Records for locating described items
══════════════════════════════
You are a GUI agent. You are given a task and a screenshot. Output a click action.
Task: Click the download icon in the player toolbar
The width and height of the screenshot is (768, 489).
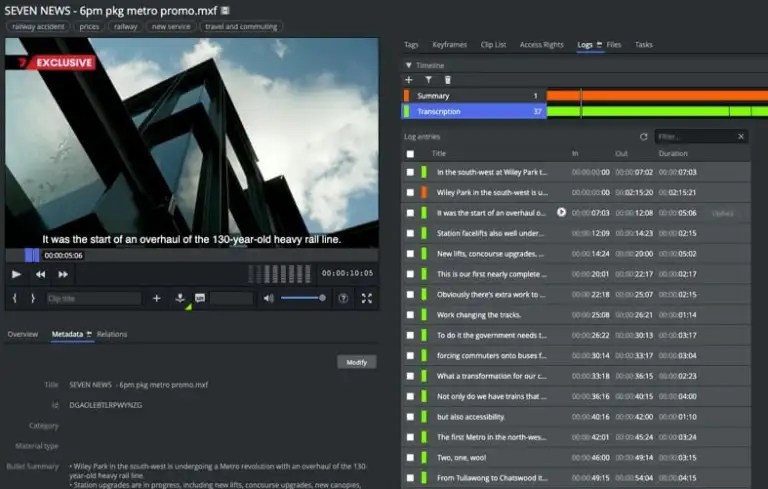(180, 298)
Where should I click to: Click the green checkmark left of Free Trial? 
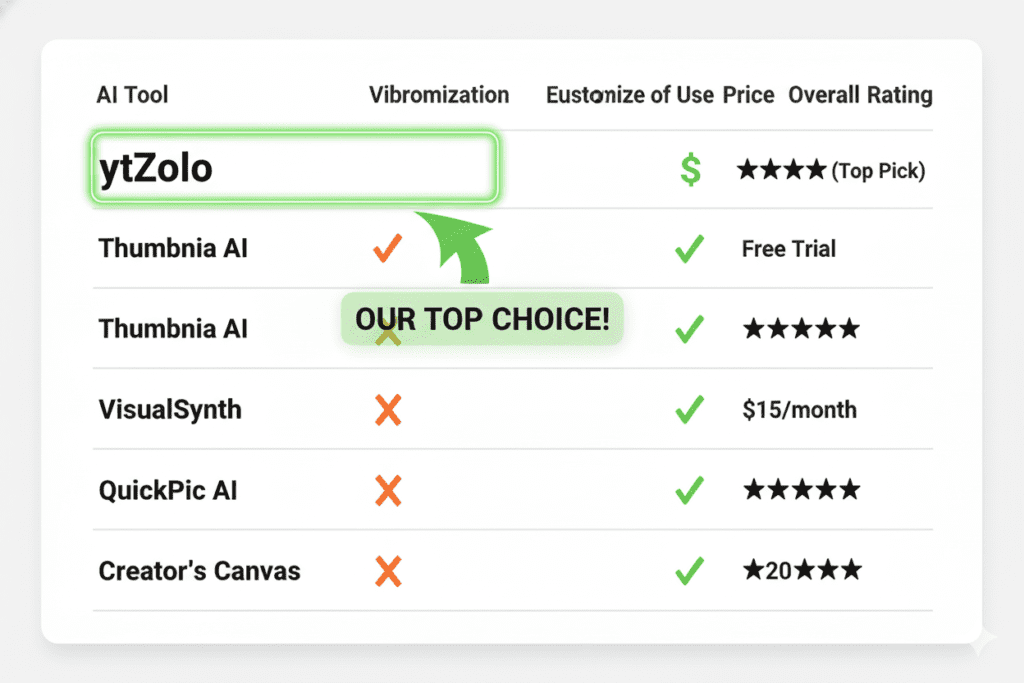pyautogui.click(x=689, y=248)
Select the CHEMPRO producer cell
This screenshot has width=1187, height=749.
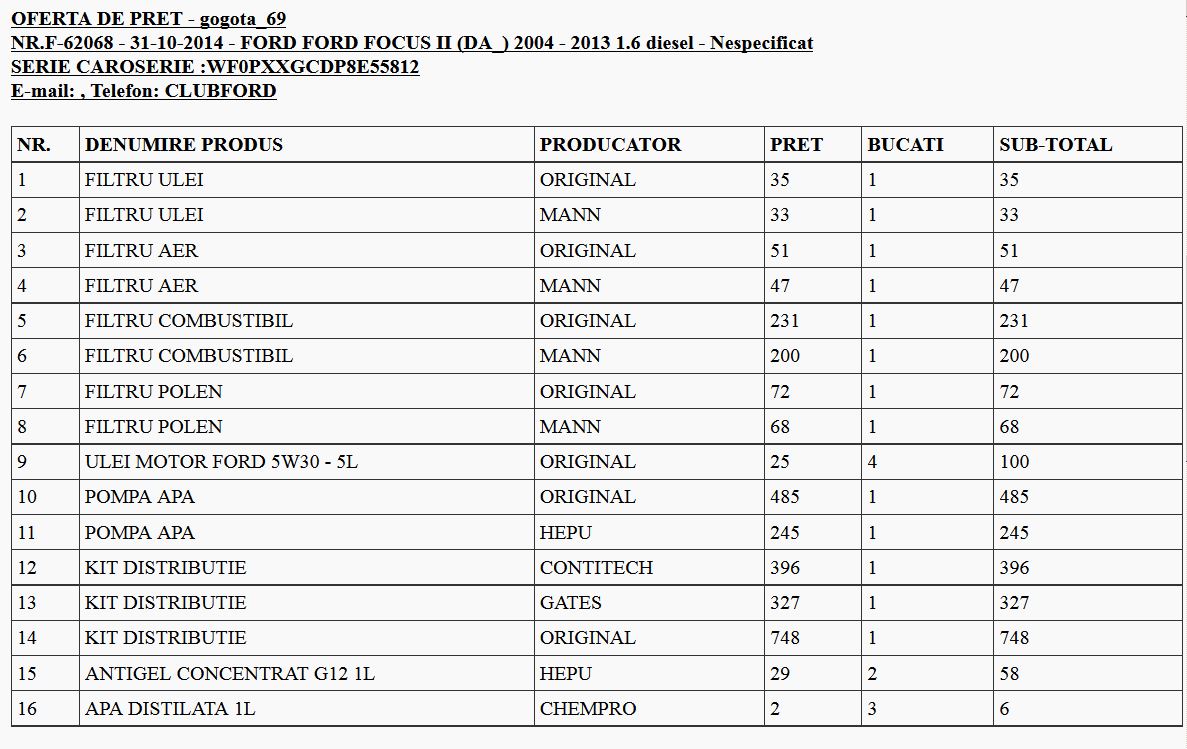(588, 709)
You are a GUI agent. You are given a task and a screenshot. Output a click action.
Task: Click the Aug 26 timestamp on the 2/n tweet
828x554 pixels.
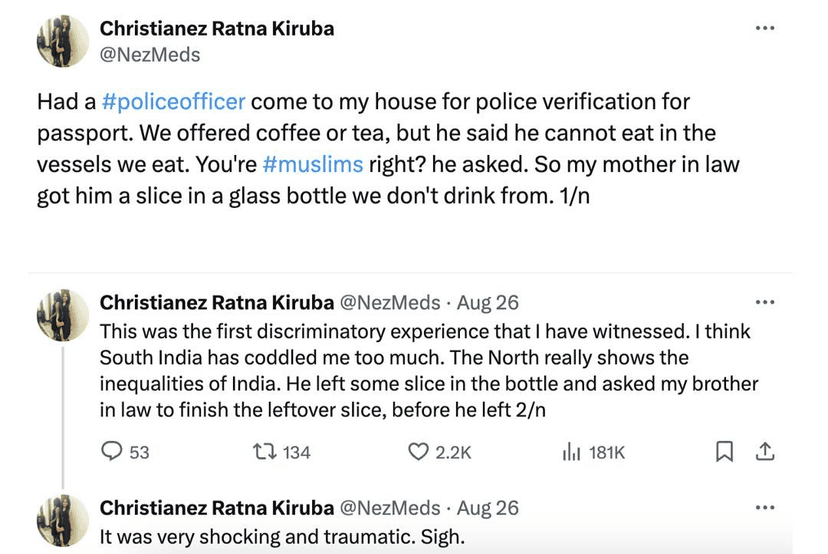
══════════════════════════════
**WHAT TO PRODUCE**
Rewrite all the lines above, changing each "screenshot" to "screen capture" and leaving everything else the same. Omit the pictures from your answer.

**SOLUTION TO THE EXERCISE**
You are a GUI agent. You are given a task and a screen capture. Output a click action.
Task: Click the download icon in the player toolbar
The width and height of the screen capture is (768, 489).
(180, 298)
Where should I click to: Click the green checkmark left of Free Trial? 
pyautogui.click(x=689, y=248)
Select the CHEMPRO producer cell
This screen capture has width=1187, height=749.
(588, 709)
You are a GUI agent. You are given a task and a screen capture. Output a click action.
Task: Click the Aug 26 timestamp on the 2/n tweet
828x554 pixels.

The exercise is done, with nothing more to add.